◆ **Item-finding records**:
※ ※ ※
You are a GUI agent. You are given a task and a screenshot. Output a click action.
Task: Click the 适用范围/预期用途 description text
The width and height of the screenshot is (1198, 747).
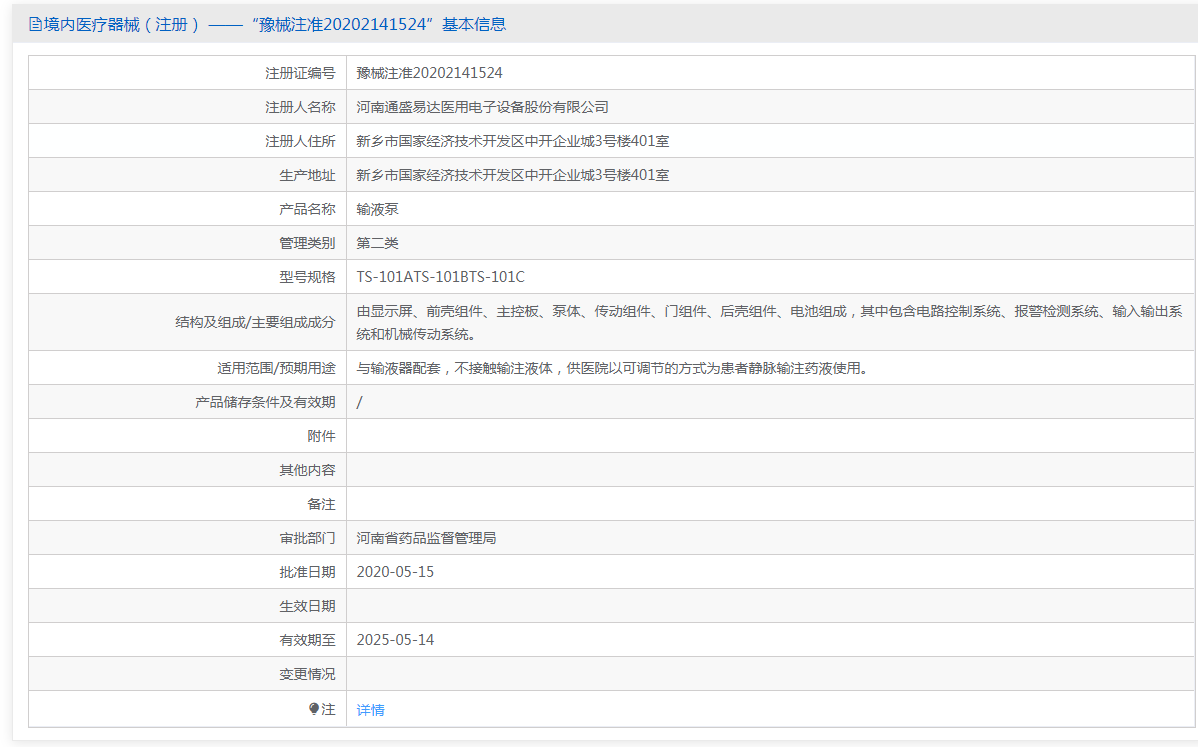point(612,368)
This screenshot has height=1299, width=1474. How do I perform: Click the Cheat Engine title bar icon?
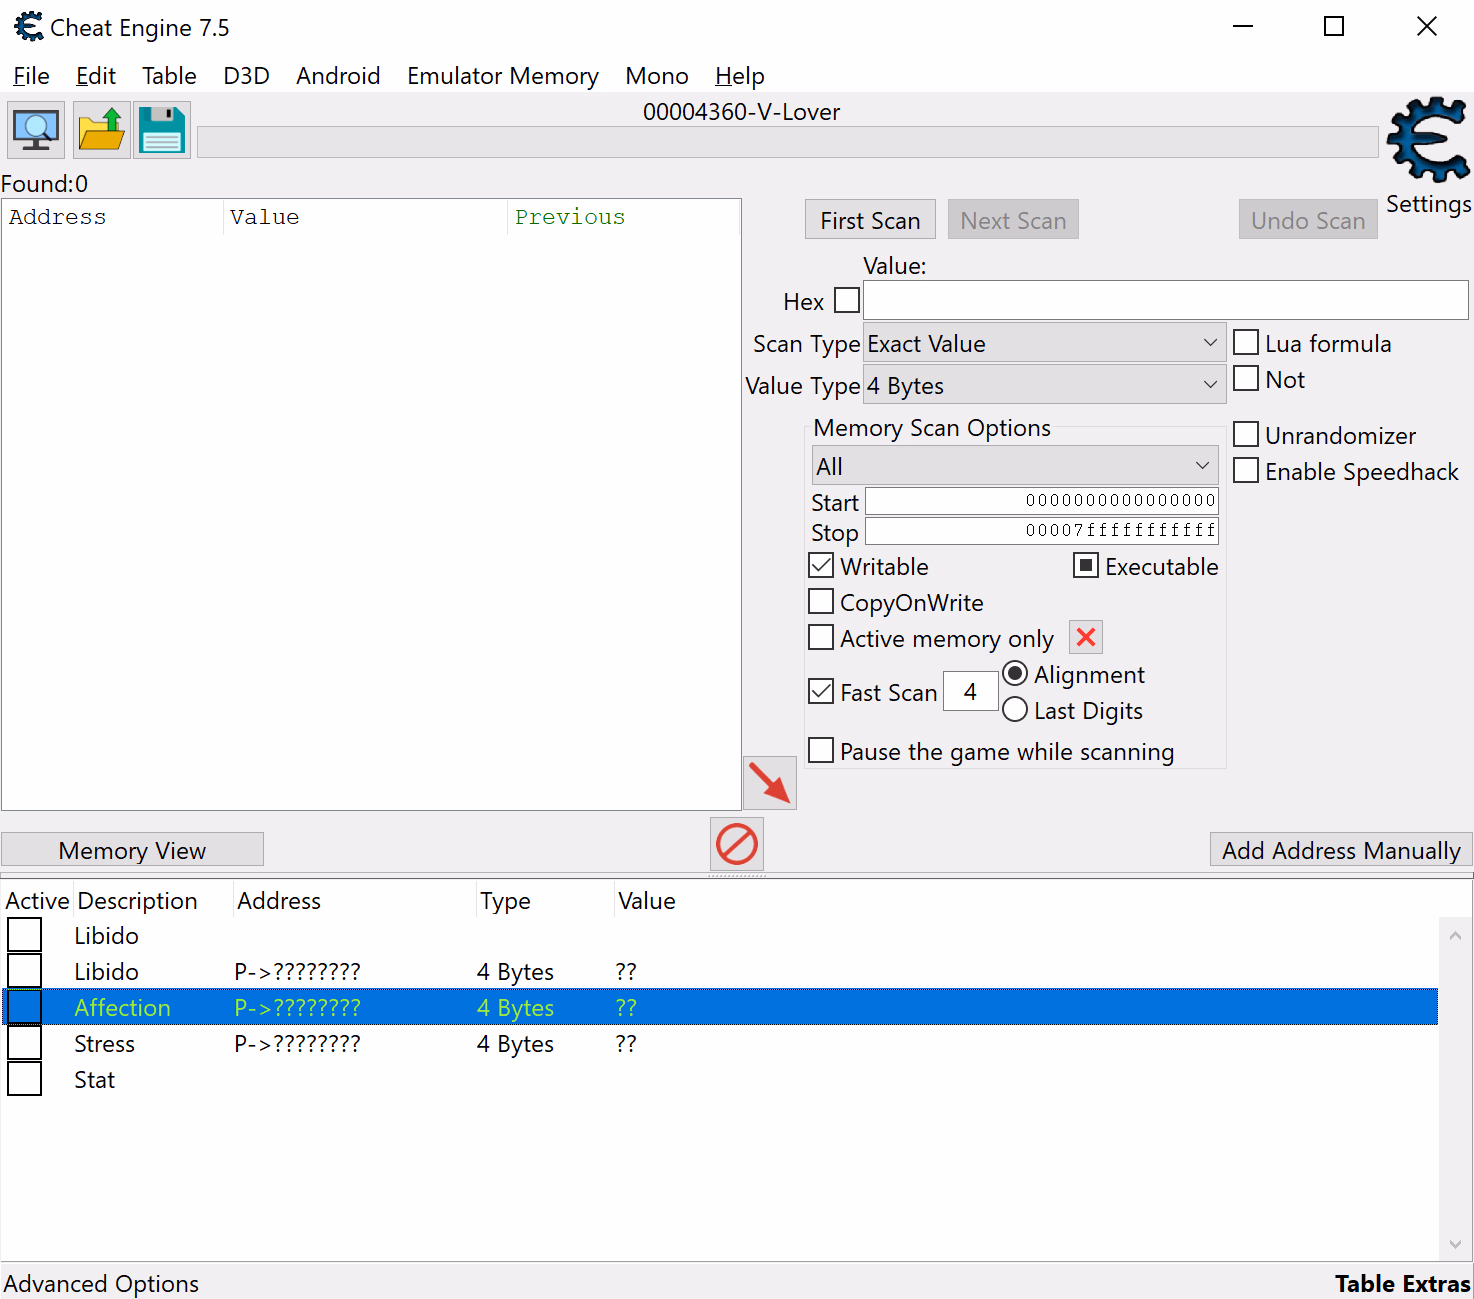click(29, 27)
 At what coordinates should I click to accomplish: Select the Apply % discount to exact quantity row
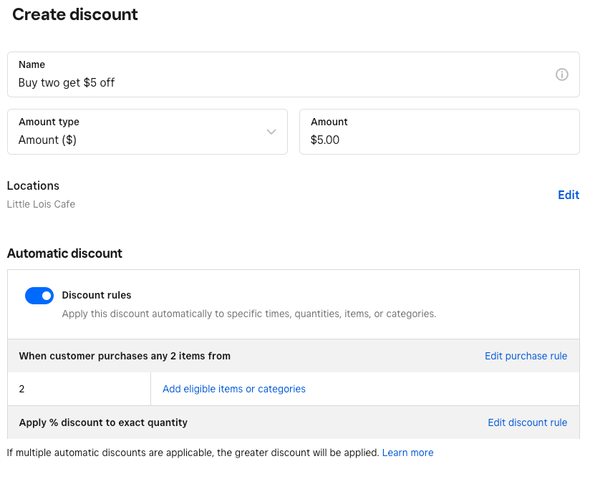click(x=293, y=422)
※ ※ ※
◆ **Task brief**: How many lines in the rows above contain the string "screenshot"? Case counts, and the reply should be the number alone.

◆ **Result of this exercise**: 3